A few years later, and not long after I started at my current firm, an interesting little case came through the door which would illustrate how nearly any area of the law might be employed in the name of animal interests. Nancy Warren, Ontonagon County resident and advocate for wolves for more than 25 years, had routinely used information requests under the state’s Freedom of Information Act (FOIA) to gather data used to assess the Michigan Department of Natural Resources’ (DNR) wolf management activities and to engage in outreach and education about these important apex predators. But Warren had been recently stymied in her efforts to obtain information from the DNR relating to its wolf management activities, and was seeking legal support in filing a formal FOIA appeal. The FOIA law itself does not contain any provisions related to animals, but for individuals seeking information about how the state of Michigan manages its wildlife or the rates of prosecution for charges of animal cruelty, for example, FOIA can be a powerful tool to learn what the government is doing, and why.
Even before her FOIA appeal, Warren was known to officials at DNR. She served on the Michigan Wolf Management Roundtable, which was convened in 2006 to craft principles and recommendations to DNR for inclusion in the state’s wolf management plan, and she sits on the DNR’s Wolf Management Advisory Council. But over the years, Warren emerged as an unofficial watch dog over state officials on matters concerning wolves, and FOIA was often her weapon of choice.
The Controversy over Wolves in Michigan
For those readers unfamiliar with the history and controversy of wolves in Michigan, some background on wolf management is useful to understanding the tenor of the case. Across the United States, wolves were baited and trapped, bounty hunted and maligned into near extinction in the late 19th and early 20th centuries. They were nearly entirely eradicated from Michigan’s Lower Peninsula by the 1930s and the Upper Peninsula (UP) by the 1960s. Legal protection for wolves in Michigan actually predated the passage of the federal Endangered Species Act by eight years. According to the DNR, limited numbers of animals began moving into the Upper Peninsula and sightings were reported in the decades after the passage of the Endangered Species Act (ESA) in 1973. The total population was estimated at around 20 animals in 1992; this year’s survey identified a minimum of 695 wolves in 143 packs. The population appears to have stabilized, staying steady at 600 to 700 animals over the past decade.

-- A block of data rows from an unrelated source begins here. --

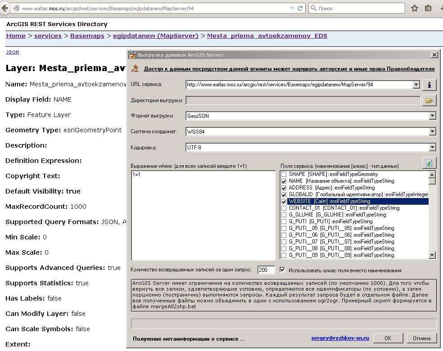The height and width of the screenshot is (351, 443).
Task: Open the export directory folder browse button
Action: tap(429, 100)
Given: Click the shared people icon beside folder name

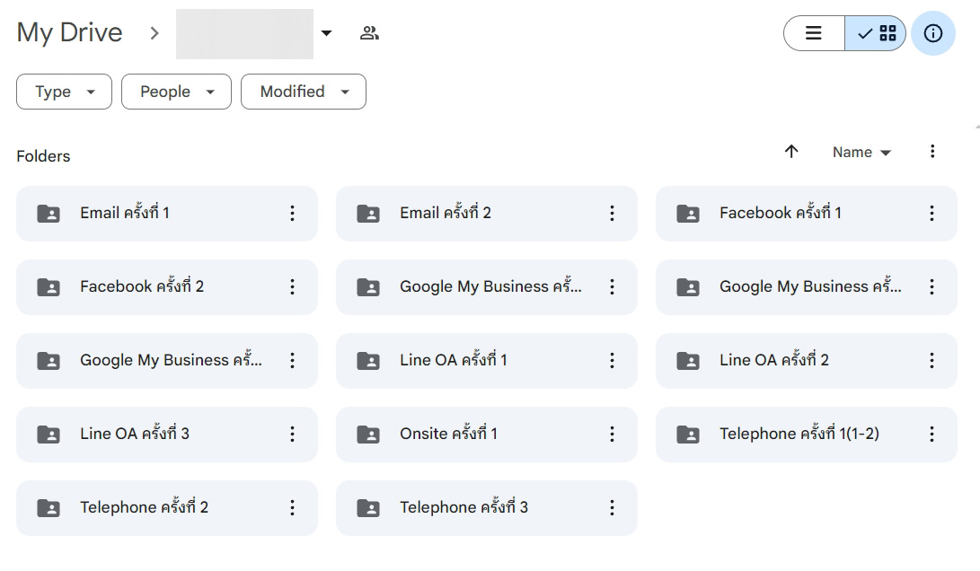Looking at the screenshot, I should pos(369,33).
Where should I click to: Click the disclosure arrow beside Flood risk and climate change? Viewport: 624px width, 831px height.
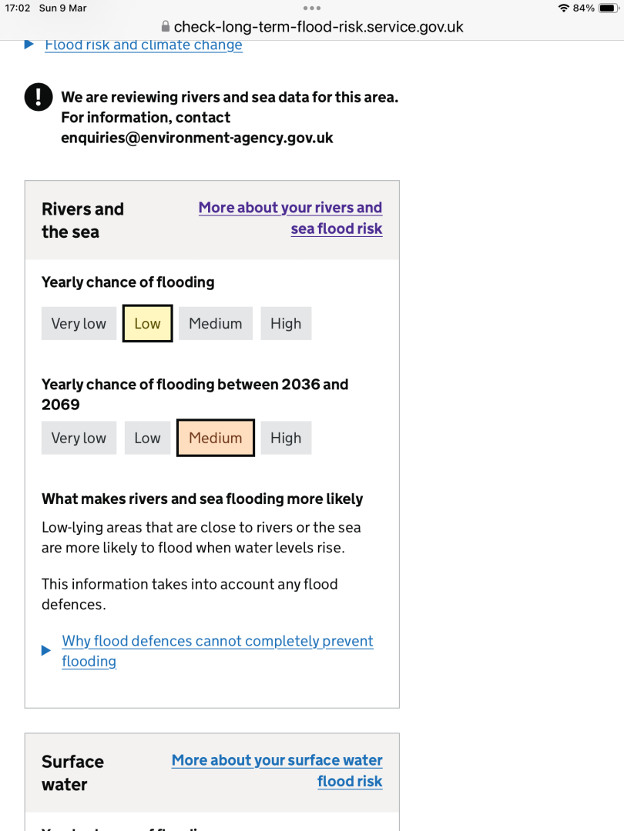click(x=28, y=45)
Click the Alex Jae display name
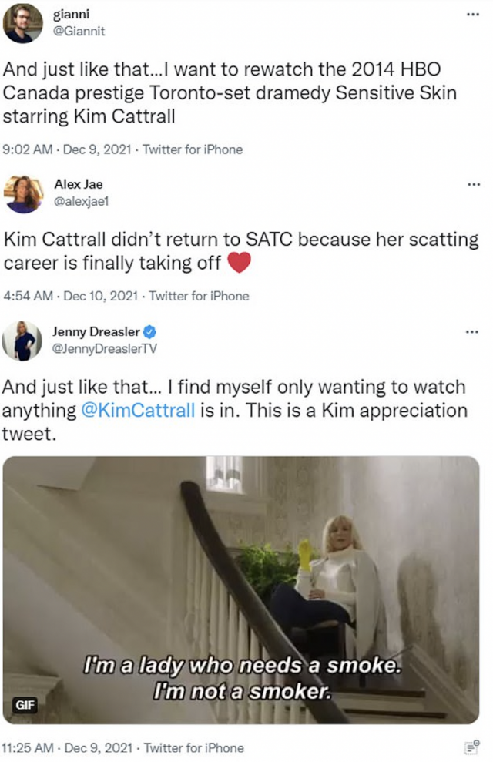This screenshot has width=493, height=762. (78, 184)
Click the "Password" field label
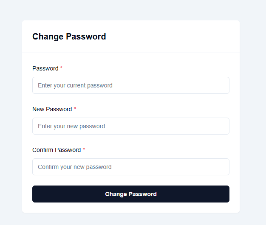266x225 pixels. pyautogui.click(x=45, y=68)
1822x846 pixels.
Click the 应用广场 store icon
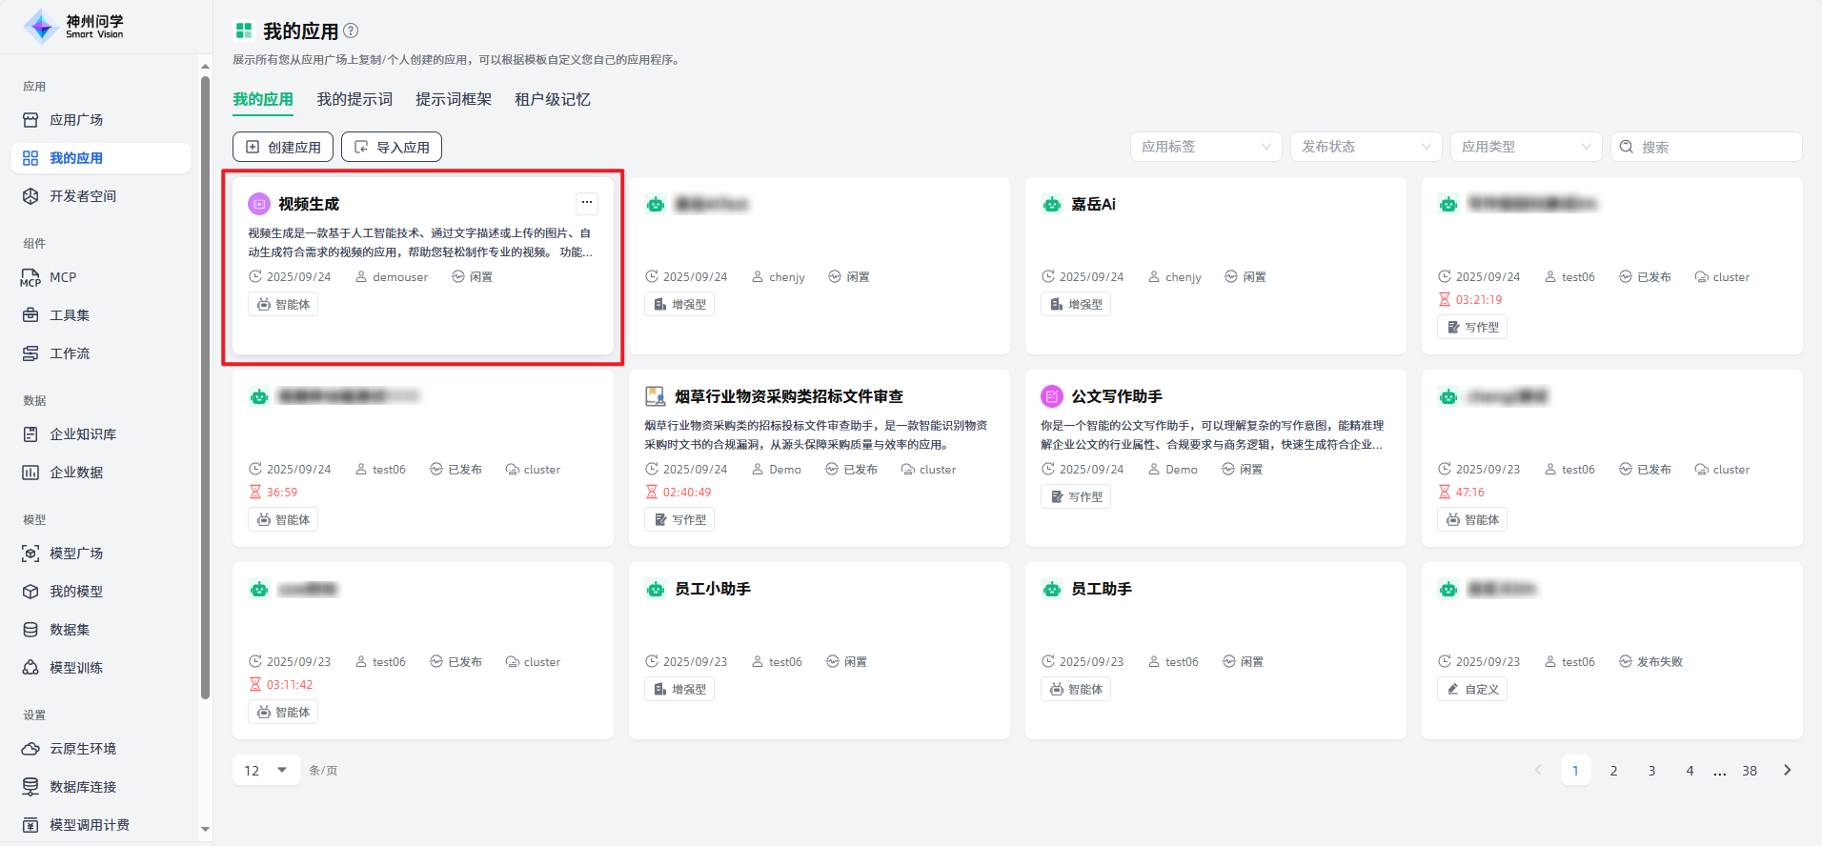[x=30, y=120]
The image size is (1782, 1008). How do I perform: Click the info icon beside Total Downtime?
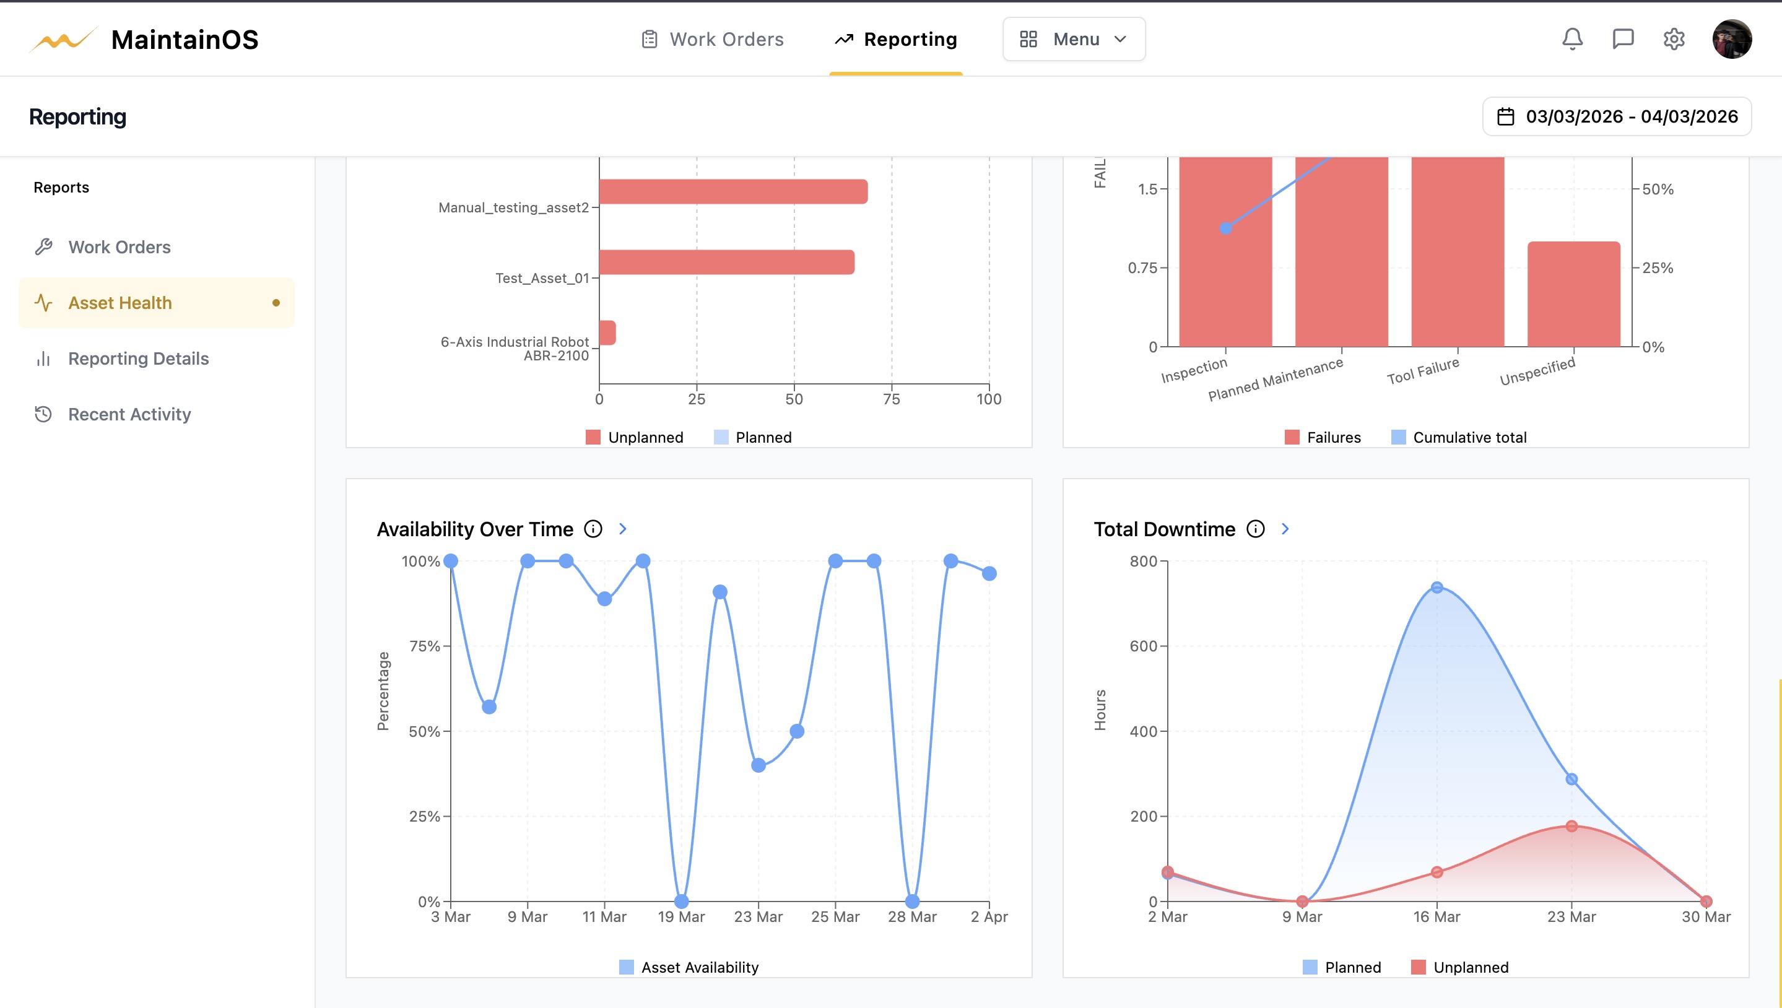[x=1254, y=529]
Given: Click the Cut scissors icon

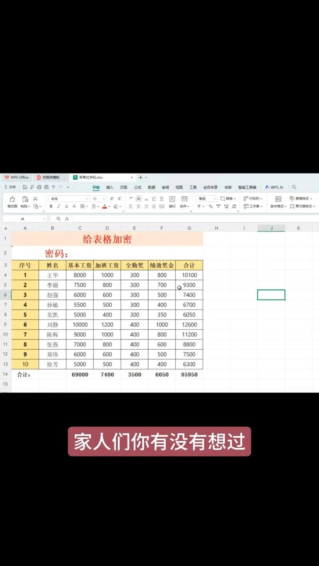Looking at the screenshot, I should (35, 198).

With the rebound in population came an increased interest in more active management of wolves. In 2009, the Michigan legislature acted to remove state legal protections for the species, and in 2012, the U.S. Fish and Wildlife Service removed wolves of the western Great Lakes states from the federal endangered species list, paving the way for the state to regulate wolves as any other game. The next year, state officials authorized a recreational wolf hunt, which resulted in the taking of 23 wolves from three UP management units.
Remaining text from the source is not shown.